[Entries for locating words and elements]

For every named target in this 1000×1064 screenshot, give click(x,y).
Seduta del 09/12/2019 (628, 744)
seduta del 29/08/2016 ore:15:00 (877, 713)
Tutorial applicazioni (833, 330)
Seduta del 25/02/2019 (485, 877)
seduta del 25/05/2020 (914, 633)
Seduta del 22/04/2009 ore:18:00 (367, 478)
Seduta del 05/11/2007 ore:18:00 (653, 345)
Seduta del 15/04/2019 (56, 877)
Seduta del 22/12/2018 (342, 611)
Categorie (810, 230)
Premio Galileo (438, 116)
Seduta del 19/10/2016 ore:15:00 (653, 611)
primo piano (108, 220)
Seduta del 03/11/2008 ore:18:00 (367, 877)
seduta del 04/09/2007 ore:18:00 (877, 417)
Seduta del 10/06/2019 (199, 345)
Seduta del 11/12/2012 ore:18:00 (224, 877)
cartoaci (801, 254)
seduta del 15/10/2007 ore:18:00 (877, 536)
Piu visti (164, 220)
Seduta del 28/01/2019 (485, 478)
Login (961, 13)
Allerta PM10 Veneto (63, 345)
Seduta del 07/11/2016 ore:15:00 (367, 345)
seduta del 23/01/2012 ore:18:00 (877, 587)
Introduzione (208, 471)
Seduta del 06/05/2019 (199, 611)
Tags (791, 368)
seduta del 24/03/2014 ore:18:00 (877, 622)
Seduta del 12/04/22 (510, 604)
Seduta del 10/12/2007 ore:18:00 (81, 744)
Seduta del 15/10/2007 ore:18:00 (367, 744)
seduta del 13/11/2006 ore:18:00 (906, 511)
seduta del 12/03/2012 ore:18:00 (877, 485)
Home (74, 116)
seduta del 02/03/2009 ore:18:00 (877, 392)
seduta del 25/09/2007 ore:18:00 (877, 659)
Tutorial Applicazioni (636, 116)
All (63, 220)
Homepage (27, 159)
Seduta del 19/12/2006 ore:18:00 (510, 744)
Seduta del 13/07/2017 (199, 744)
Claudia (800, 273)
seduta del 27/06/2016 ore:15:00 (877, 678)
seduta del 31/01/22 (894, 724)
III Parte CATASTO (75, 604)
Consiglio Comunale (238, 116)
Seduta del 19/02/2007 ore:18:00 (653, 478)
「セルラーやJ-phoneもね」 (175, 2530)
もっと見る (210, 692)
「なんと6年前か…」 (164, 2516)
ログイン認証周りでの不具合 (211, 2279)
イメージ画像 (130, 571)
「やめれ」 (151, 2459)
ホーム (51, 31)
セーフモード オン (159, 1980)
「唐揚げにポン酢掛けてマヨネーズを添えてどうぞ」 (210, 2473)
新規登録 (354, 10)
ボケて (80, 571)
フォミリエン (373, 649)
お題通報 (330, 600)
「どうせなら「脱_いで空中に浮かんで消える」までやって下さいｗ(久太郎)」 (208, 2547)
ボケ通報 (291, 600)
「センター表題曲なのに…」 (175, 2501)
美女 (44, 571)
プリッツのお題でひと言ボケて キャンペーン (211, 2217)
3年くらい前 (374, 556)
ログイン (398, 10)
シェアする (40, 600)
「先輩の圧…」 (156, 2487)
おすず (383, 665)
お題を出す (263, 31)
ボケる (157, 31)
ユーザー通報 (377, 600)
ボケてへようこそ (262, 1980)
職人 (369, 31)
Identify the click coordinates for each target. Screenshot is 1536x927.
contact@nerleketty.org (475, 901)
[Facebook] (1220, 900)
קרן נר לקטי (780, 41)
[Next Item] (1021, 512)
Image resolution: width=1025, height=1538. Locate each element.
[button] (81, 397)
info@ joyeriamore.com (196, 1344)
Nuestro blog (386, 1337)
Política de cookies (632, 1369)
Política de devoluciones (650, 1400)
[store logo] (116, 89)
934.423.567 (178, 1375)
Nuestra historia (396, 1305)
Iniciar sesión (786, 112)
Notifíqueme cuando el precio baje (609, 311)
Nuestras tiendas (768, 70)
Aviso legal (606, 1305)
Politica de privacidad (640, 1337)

(What the task requires): Echo back the lines from the one containing "seduta del 15/10/2007 ore:18:00 (877, 536)" through the one containing "All (63, 220)", inclusive.

(Answer in full):
seduta del 15/10/2007 ore:18:00 (877, 536)
Piu visti (164, 220)
Seduta del 28/01/2019 (485, 478)
Login (961, 13)
Allerta PM10 Veneto (63, 345)
Seduta del 07/11/2016 ore:15:00 (367, 345)
seduta del 23/01/2012 ore:18:00 (877, 587)
Introduzione (208, 471)
Seduta del 06/05/2019 (199, 611)
Tags (791, 368)
seduta del 24/03/2014 ore:18:00 (877, 622)
Seduta del 12/04/22 (510, 604)
Seduta del 10/12/2007 ore:18:00 (81, 744)
Seduta del 15/10/2007 ore:18:00 (367, 744)
seduta del 13/11/2006 ore:18:00 (906, 511)
seduta del 12/03/2012 ore:18:00 (877, 485)
Home (74, 116)
seduta del 02/03/2009 ore:18:00 (877, 392)
seduta del 25/09/2007 ore:18:00 (877, 659)
Tutorial Applicazioni (636, 116)
All (63, 220)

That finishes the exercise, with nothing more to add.